The wheat straw biochar research on the adsorption/desorption behaviour of mercury in wastewater

The adsorption/desorption behaviour and varying adsorption mechanisms of Hg(II) in simulated wastewater were evaluated using wheat straw biochars (WBCs) prepared under three different slow pyrolysis temperatures (300 degrees C, 400 degrees C, and 600 degrees C, referred as WBC300, WBC400, and WBC600, respectively). The adsorption isotherm characteristics for these biochars were extensively described by the Langmuir isotherm (R-2 > 0.9782) and pseudo-second-order kinetics (R-2 > 0.9421) models, with the maximum theoretical adsorbing capacity measured at 5.85, 4.13, and 3.56 mg/g, respectively, in the following order: WBC300 > WBC400 > WBC600. The experimental results showed that there was a direct competitive adsorption in Pb(II) and Hg(II) binary system, whereas not in Cd(II) and Hg(II) system.
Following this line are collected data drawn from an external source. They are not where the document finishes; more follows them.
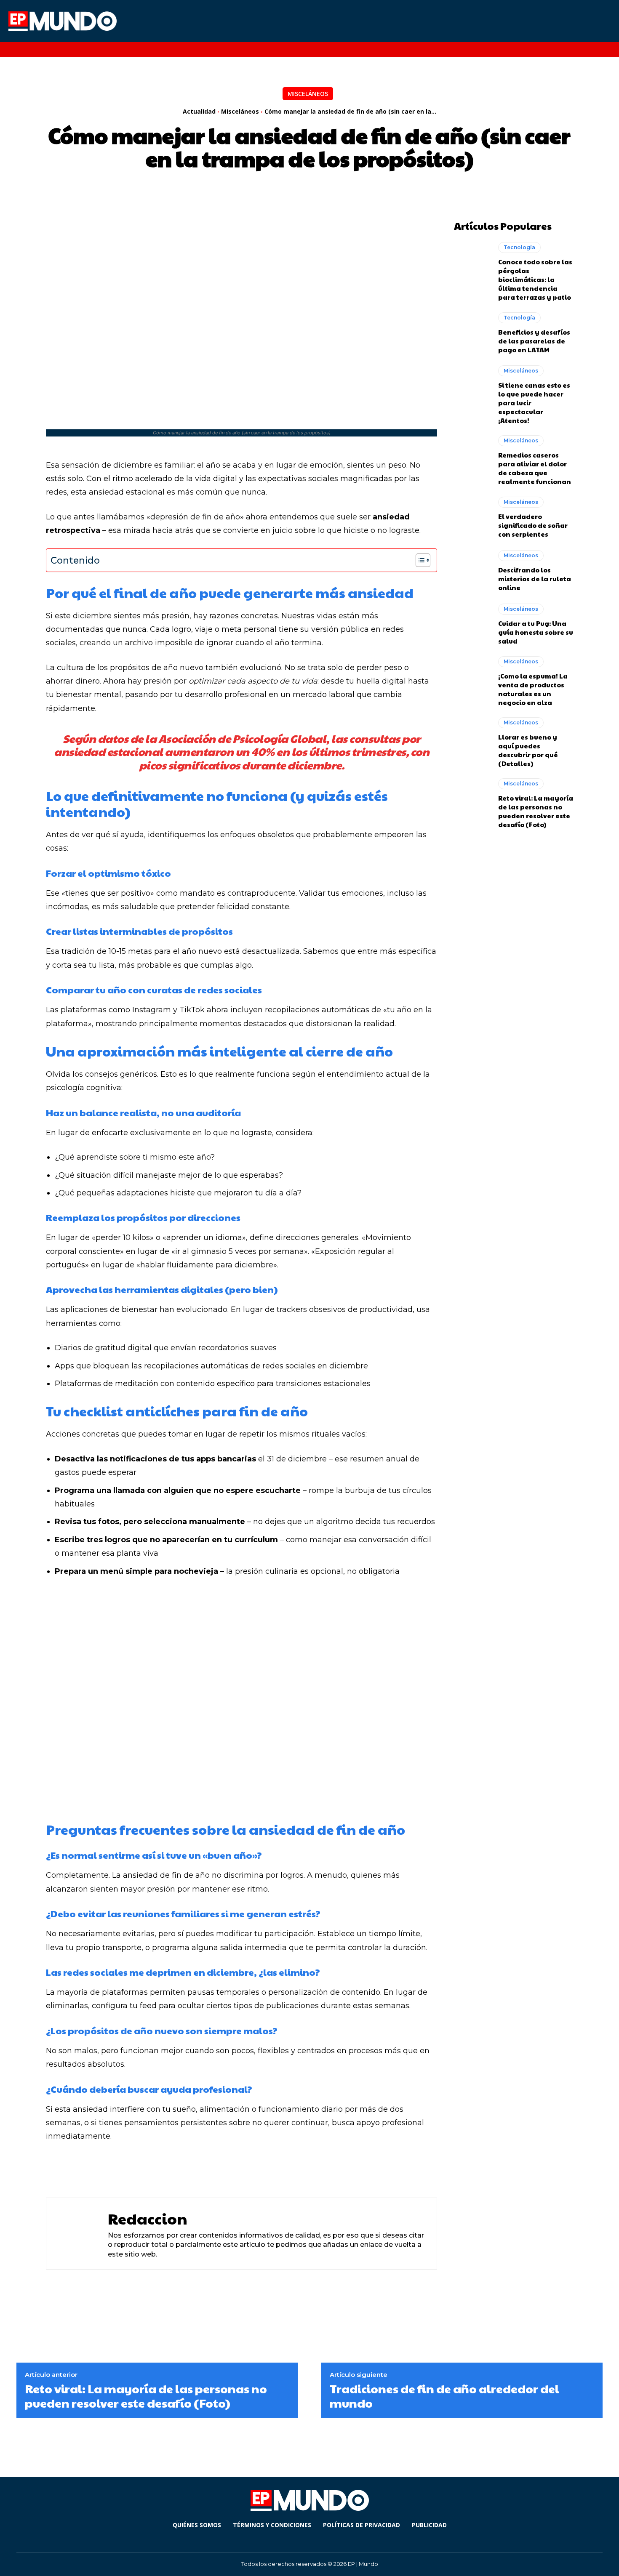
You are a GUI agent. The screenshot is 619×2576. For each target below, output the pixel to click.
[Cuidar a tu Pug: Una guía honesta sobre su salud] (472, 624)
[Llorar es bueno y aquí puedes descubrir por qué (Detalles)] (472, 738)
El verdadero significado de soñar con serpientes (533, 525)
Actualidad (199, 111)
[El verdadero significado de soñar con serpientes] (472, 517)
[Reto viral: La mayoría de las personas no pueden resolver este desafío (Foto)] (472, 799)
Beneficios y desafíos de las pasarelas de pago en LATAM (534, 340)
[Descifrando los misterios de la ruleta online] (472, 571)
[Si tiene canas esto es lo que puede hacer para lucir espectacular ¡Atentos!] (472, 386)
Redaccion (147, 2218)
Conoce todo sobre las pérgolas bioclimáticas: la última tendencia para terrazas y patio (535, 279)
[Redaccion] (75, 2233)
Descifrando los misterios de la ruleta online (534, 578)
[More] (283, 2169)
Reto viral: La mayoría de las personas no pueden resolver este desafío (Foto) (535, 811)
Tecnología (519, 247)
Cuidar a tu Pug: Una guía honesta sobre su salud (535, 632)
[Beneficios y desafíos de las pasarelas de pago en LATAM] (472, 333)
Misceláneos (308, 94)
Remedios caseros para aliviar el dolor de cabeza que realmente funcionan (534, 468)
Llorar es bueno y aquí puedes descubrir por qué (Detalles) (528, 750)
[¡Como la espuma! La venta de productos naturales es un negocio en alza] (472, 677)
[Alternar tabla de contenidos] (418, 560)
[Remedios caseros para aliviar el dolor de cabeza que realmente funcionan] (472, 456)
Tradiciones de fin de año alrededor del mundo (444, 2395)
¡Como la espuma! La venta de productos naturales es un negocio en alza (533, 689)
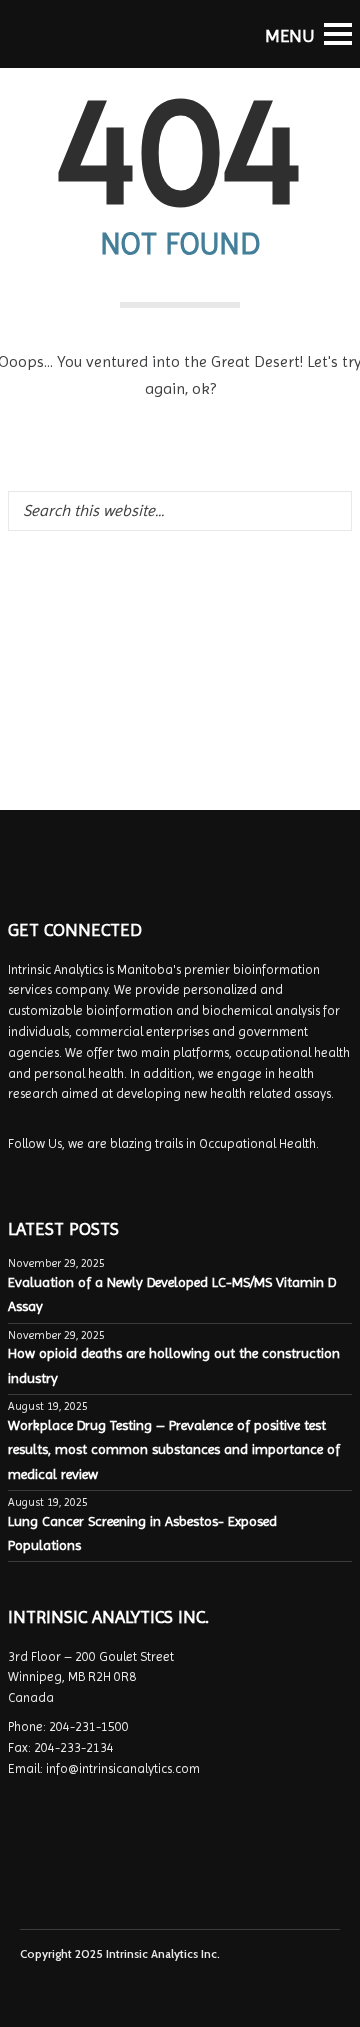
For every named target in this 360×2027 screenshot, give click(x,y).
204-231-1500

The Hg(II) desorption behaviour on the surface of these biochars, confirmed by the FTIR results and water-soluble cations test, which indicated that the low temperature biochars (WBC300 and WBC400) adsorbed Hg(II) mainly relied on complexation reactions with oxygen-containing functional groups such as carboxyl, alcoholic and phenolic hydroxyl, while high temperature biochars (WBC600) mainly relied on ion-exchange interactions. This research proposes an efficient, environmentally friendly, and economical method for mercury-containing wastewater remediation and simultaneous agriculture residue treatment.